I have a set of time series data. Each series covers the same period, although the actual dates in each time series may not all 'line up' exactly.
That is to say, if the Time series were to be read into a 2D matrix, it would look something like this:
date T1 T2 T3 .... TN
1/1/01 100 59 42 N/A
2/1/01 120 29 N/A 42.5
3/1/01 110 N/A 12 36.82
4/1/01 N/A 59 40 61.82
5/1/01 05 99 42 23.68
...
31/12/01 100 59 42 N/A
etc
I want to write an R script that will segregate the time series {T1, T2, ... TN} into 'families' where a family is defined as a set of series which "tend to move in sympathy" with each other.
For the 'clustering' part, I will need to select/define a kind of distance measure.
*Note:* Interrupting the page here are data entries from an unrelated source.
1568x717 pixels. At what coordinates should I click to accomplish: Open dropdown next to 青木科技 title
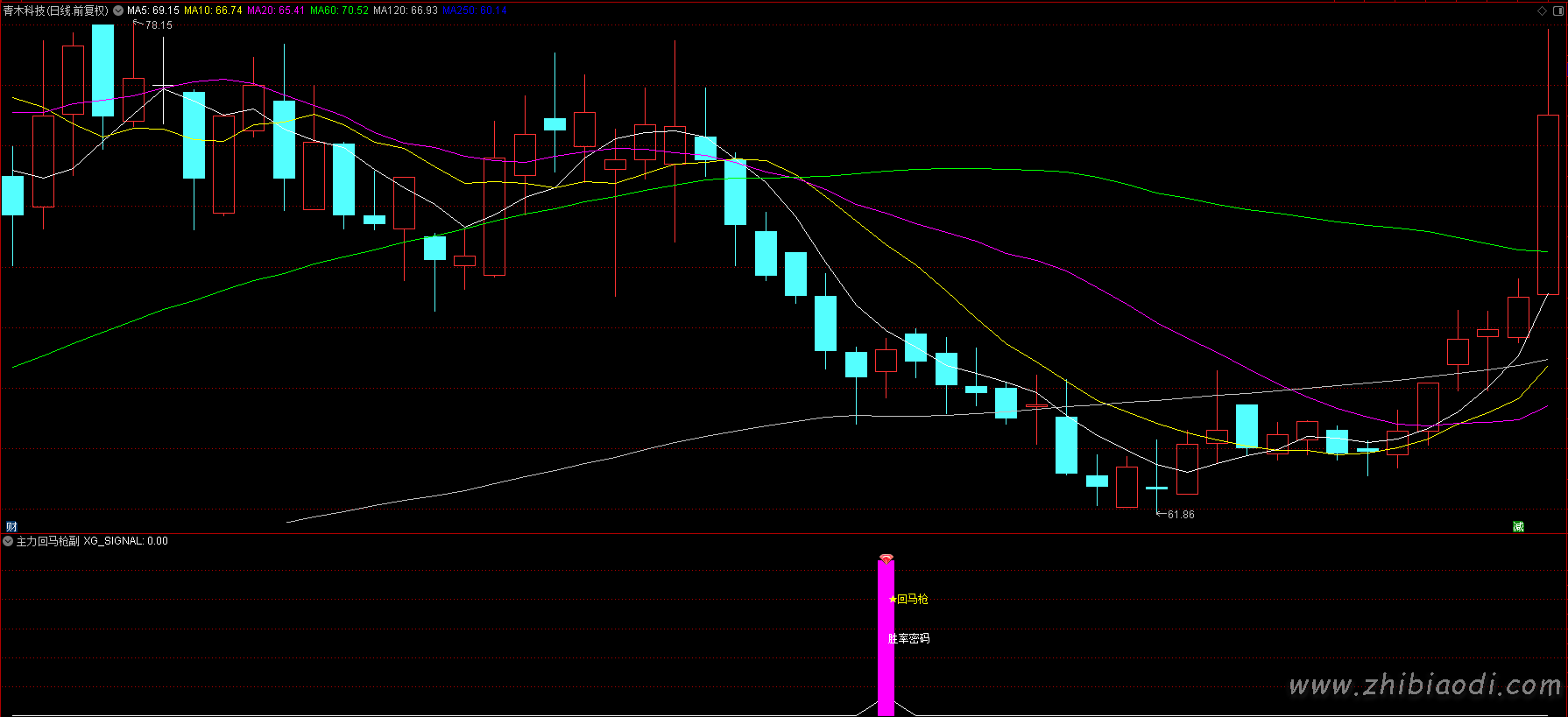coord(118,11)
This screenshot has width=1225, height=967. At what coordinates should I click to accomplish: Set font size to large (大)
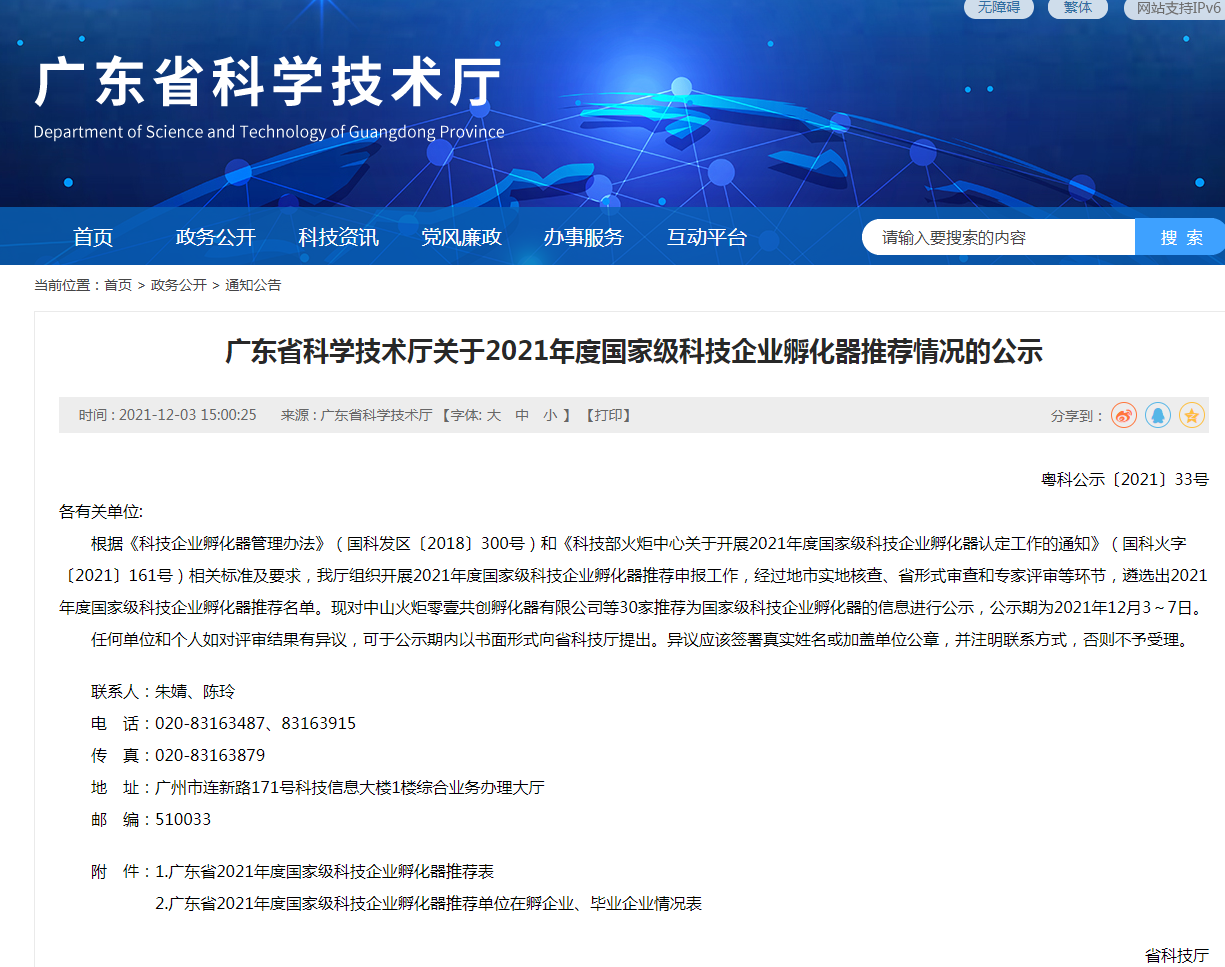pyautogui.click(x=493, y=415)
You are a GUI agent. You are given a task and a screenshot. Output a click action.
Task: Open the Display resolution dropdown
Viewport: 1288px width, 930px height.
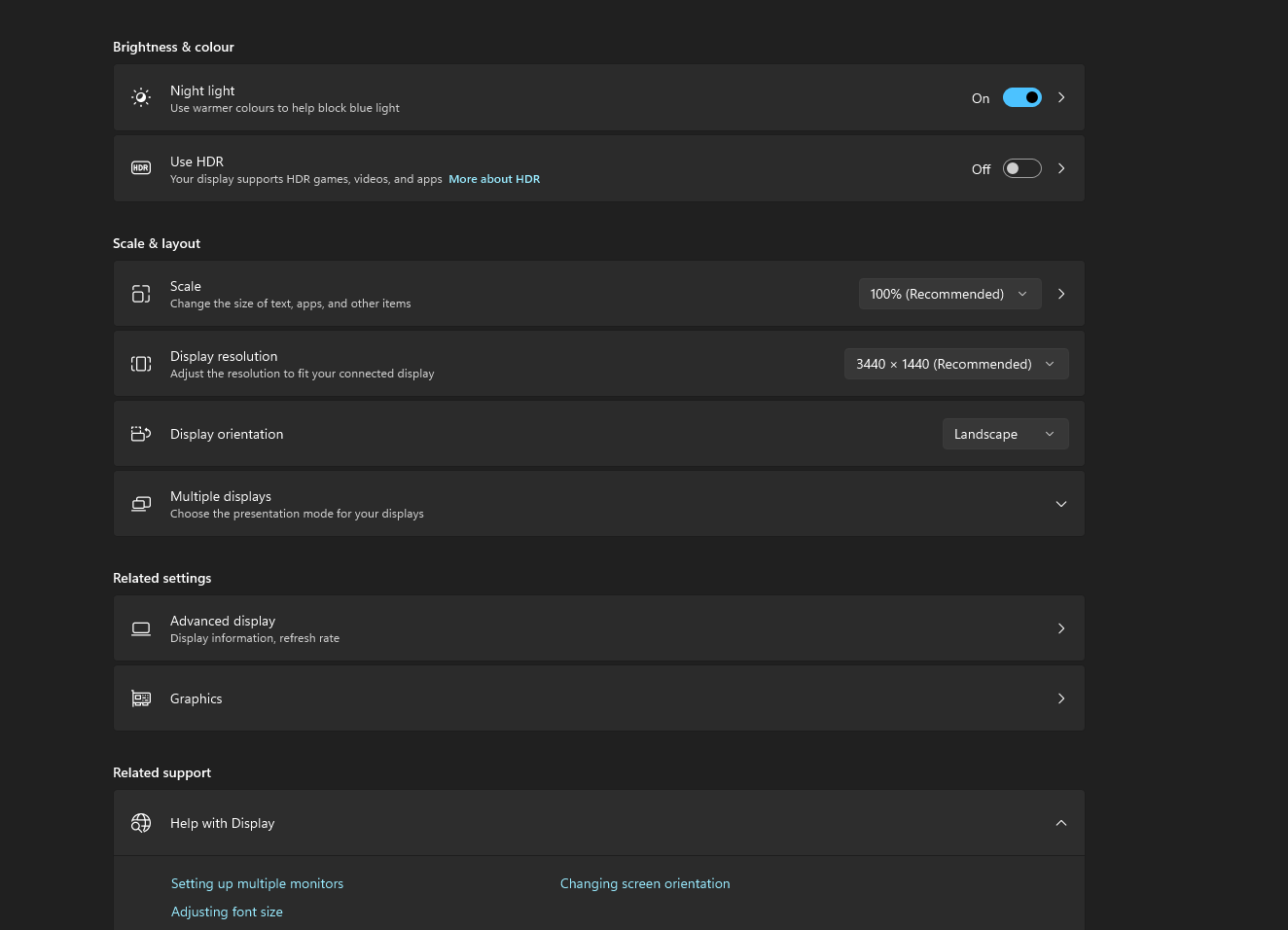955,364
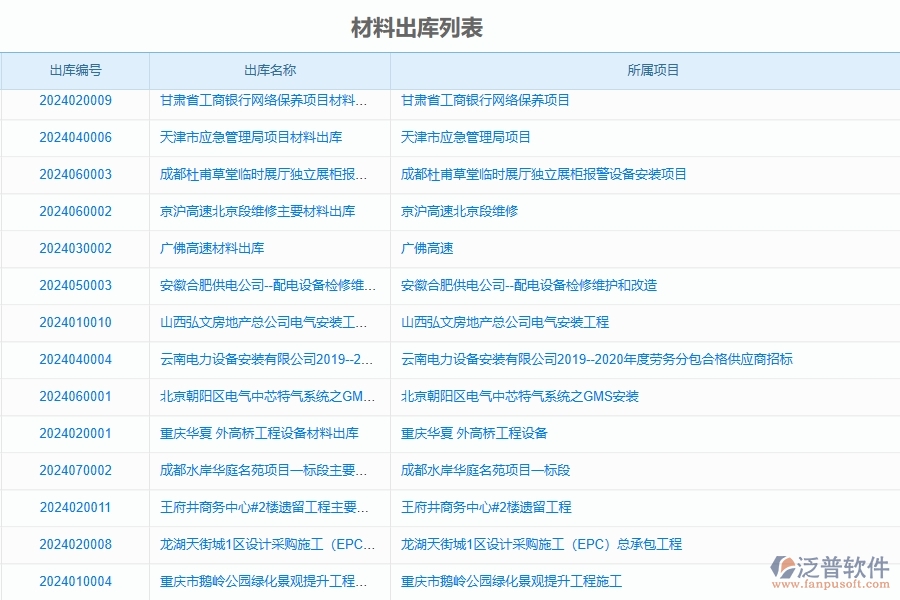Open 成都水岸华庭名苑项目一标段 project
900x600 pixels.
(x=489, y=470)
I am not quite sure how to go about this, since I am dealing with time series, and a pair of series that may move in sympathy over one interval, may not do so in a subsequent interval.
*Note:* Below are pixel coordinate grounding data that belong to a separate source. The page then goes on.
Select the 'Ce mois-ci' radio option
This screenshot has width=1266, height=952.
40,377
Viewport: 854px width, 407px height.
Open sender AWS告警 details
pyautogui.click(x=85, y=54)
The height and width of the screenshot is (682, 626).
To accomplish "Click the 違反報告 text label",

I am sure there are far more experienced/clever people than me on here, so I would be grateful for any suggestions, ideas on what algorithm/heuristic to use for the distance measure and how to use that in clustering the time series.
My guess is that there is NOT an established robust statistic method for doing this, so I would be very interested to see how people approach/solve this problem - thinking like a statistician.